5 posts • Page 1 of 1
Ken- do you think you will do inductions without a documented physical?? I am thinking of doing the problem focused exam- we do have a table- my concern is I do not want to get involved with dressing/undressing or gowns- the exam as described in the guidleines is not unreasonable- and again I think I could do a better job than a doc in a box providing a "physical" for reimbursement- I don't have guidelines accessible but I will cut and paste them when I do- I do believe they include listening to the heart and lungs and****essing liver size and stiffness. I am pretty confident I can do that adequately without having pt underess. I don't think this is thoughtless - I think in fact they are made by real world docs from asam not nonclinical peeps. it is just going to be a hoop that my patients will have trouble jumping through- I ususalyy get them hooked up with a pcp for a physical but not when they first present because getting them stable has been my priority....

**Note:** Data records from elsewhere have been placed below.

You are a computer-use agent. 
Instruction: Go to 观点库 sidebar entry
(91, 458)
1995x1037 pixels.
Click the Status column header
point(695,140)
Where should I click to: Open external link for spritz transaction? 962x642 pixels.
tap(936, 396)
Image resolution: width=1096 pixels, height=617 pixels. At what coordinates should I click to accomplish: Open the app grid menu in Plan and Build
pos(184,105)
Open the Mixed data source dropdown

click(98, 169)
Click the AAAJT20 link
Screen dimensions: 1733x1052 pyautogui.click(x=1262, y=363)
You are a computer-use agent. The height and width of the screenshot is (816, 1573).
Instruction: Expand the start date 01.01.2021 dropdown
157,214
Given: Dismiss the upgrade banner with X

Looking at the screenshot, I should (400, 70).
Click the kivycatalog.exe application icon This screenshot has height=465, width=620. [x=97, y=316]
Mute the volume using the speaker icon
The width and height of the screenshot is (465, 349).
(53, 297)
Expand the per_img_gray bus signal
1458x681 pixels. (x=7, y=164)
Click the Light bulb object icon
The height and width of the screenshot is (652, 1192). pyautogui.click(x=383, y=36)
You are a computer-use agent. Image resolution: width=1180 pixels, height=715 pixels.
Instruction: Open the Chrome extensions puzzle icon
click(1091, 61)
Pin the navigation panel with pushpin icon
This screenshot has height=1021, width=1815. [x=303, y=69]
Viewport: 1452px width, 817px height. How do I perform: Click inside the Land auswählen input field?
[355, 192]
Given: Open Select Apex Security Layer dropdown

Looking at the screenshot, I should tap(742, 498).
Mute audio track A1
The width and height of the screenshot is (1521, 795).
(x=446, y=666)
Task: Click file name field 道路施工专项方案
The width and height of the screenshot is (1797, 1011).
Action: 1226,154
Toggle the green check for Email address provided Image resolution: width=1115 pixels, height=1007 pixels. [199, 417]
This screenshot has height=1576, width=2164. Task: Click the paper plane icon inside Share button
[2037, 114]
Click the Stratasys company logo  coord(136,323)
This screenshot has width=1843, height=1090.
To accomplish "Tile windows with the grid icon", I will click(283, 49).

I'm not a Psychiatrist, I am Family Practice and the definition of "Complete Physical" is very subjective depending on which authority you ask. I doubt a pelvic exam or digital rectal exam should be necessary to initiate buprenorphine treatment. I think the guidelines are another example of non-clinical people making guidelines for those of us in the real world. It would be nice if every patient could get a complete physical, but that is not always practical in the real world of addiction treatment. Sometimes we just have to use our clinical judgement (Gasp!).